WORK TO BE COMPLETED: Would you print only the lines running from the one with "Task: Open the 湘ICP备2024064610号-2A link" to the final line of the data below, word for word and without pictures?

EXERCISE MATERIAL:

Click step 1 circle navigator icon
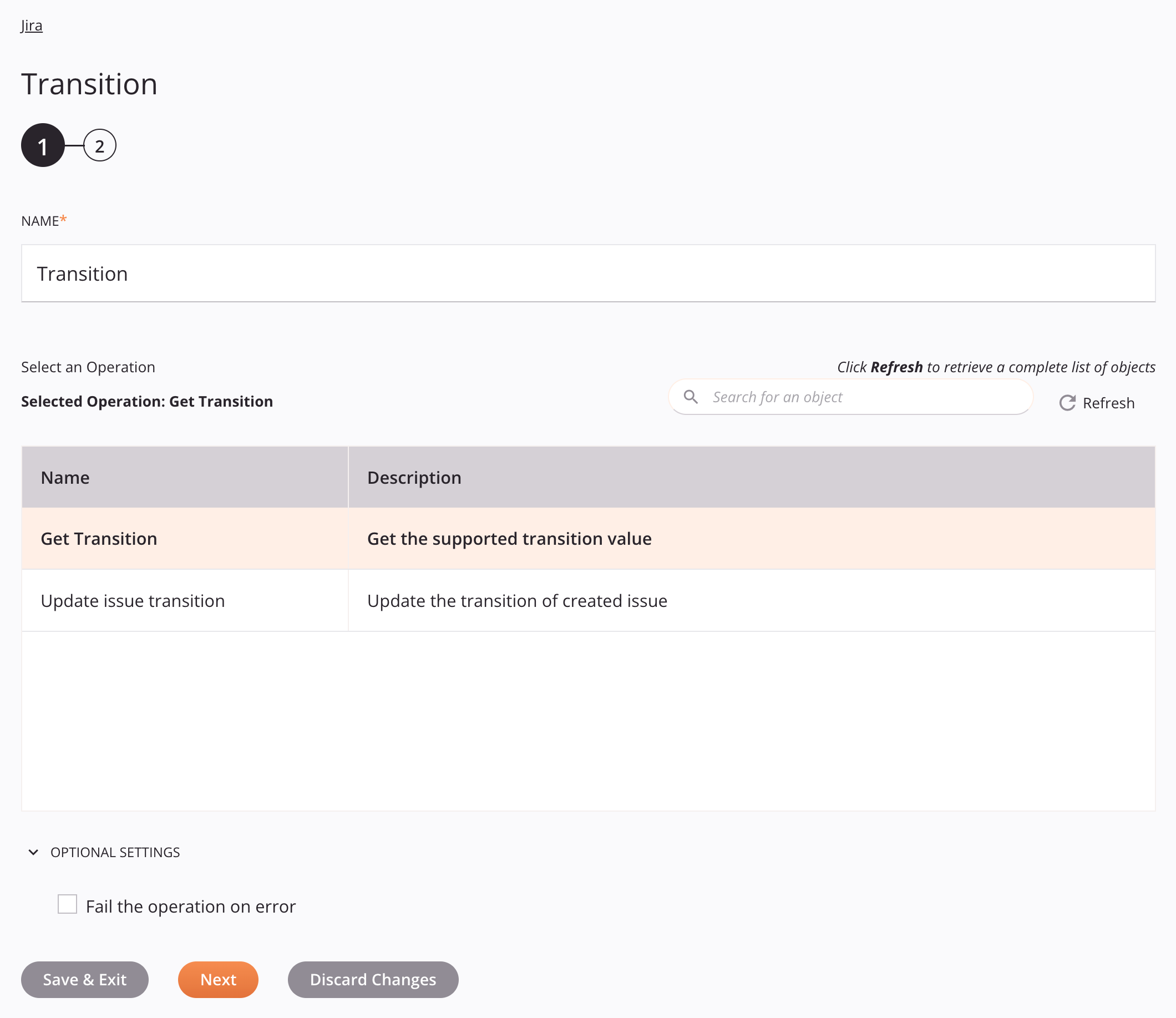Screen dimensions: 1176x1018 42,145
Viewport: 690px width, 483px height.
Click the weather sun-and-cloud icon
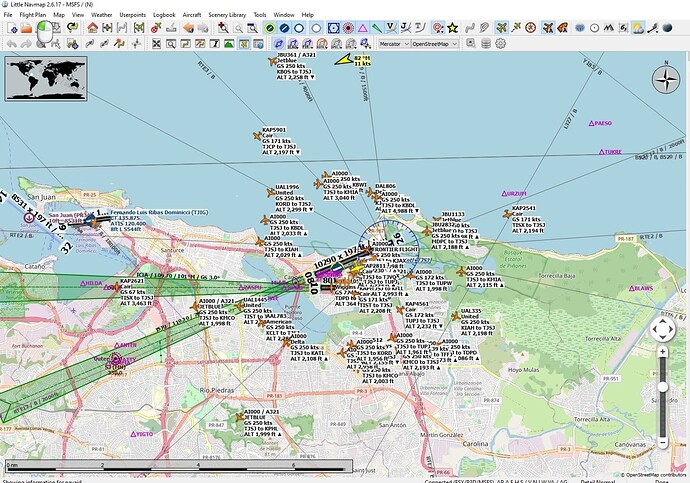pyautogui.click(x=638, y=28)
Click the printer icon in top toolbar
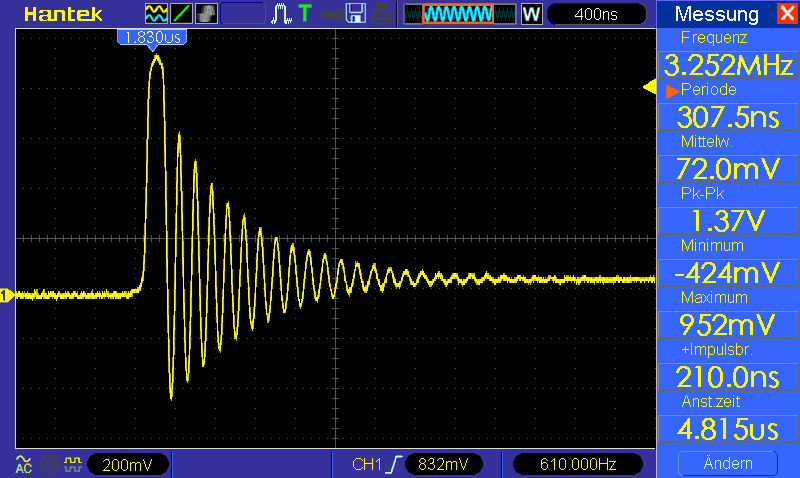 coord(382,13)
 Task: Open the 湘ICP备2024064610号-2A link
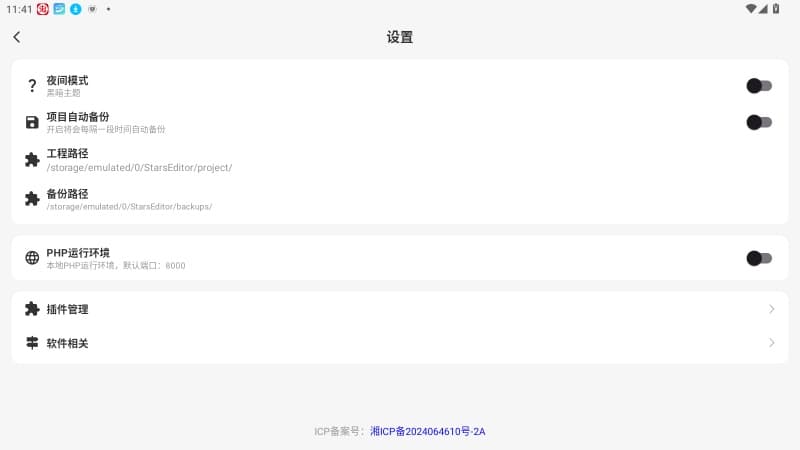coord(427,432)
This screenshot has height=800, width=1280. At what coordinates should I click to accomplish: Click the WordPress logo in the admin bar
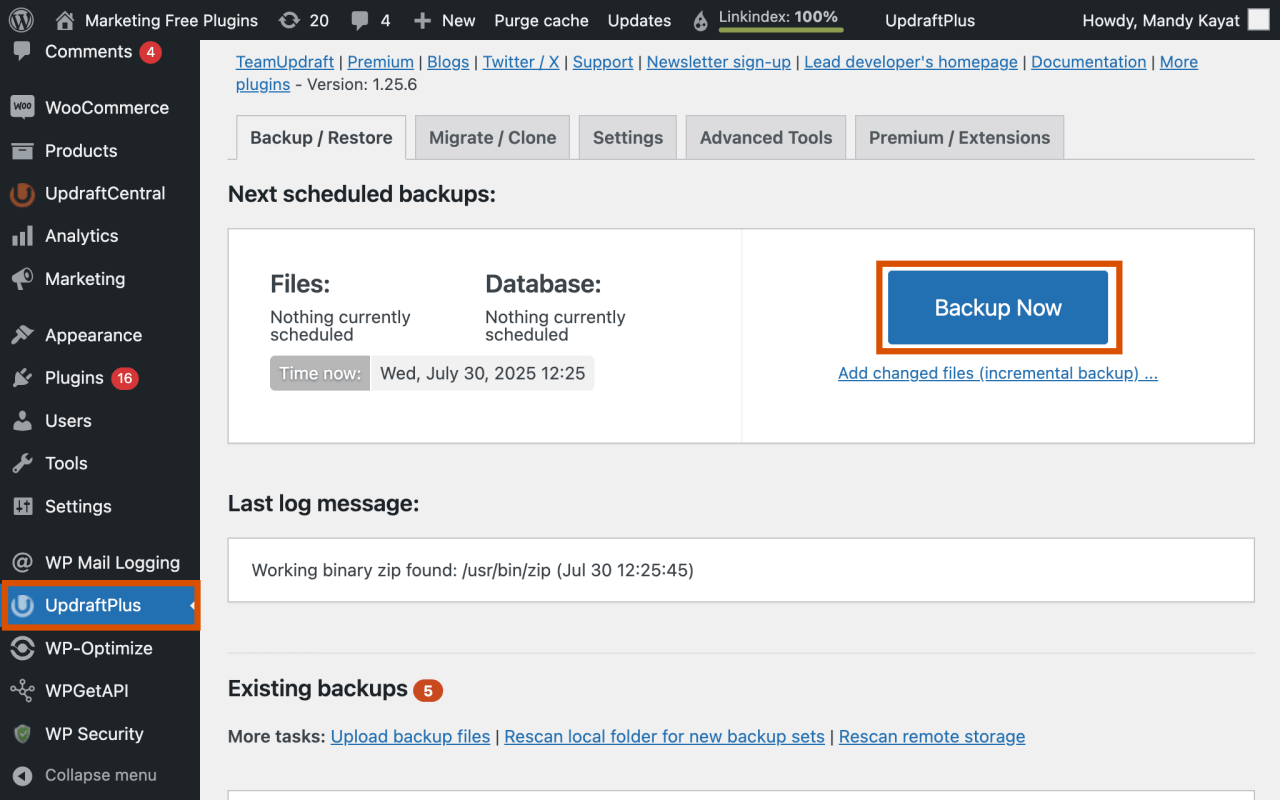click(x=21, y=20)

TASK SOLUTION:
 Task: Open the 湘ICP备2024064610号-2A link
coord(427,432)
This screenshot has height=800, width=1280. At what coordinates should I click to accomplish: Click the WordPress logo in the admin bar
click(x=21, y=20)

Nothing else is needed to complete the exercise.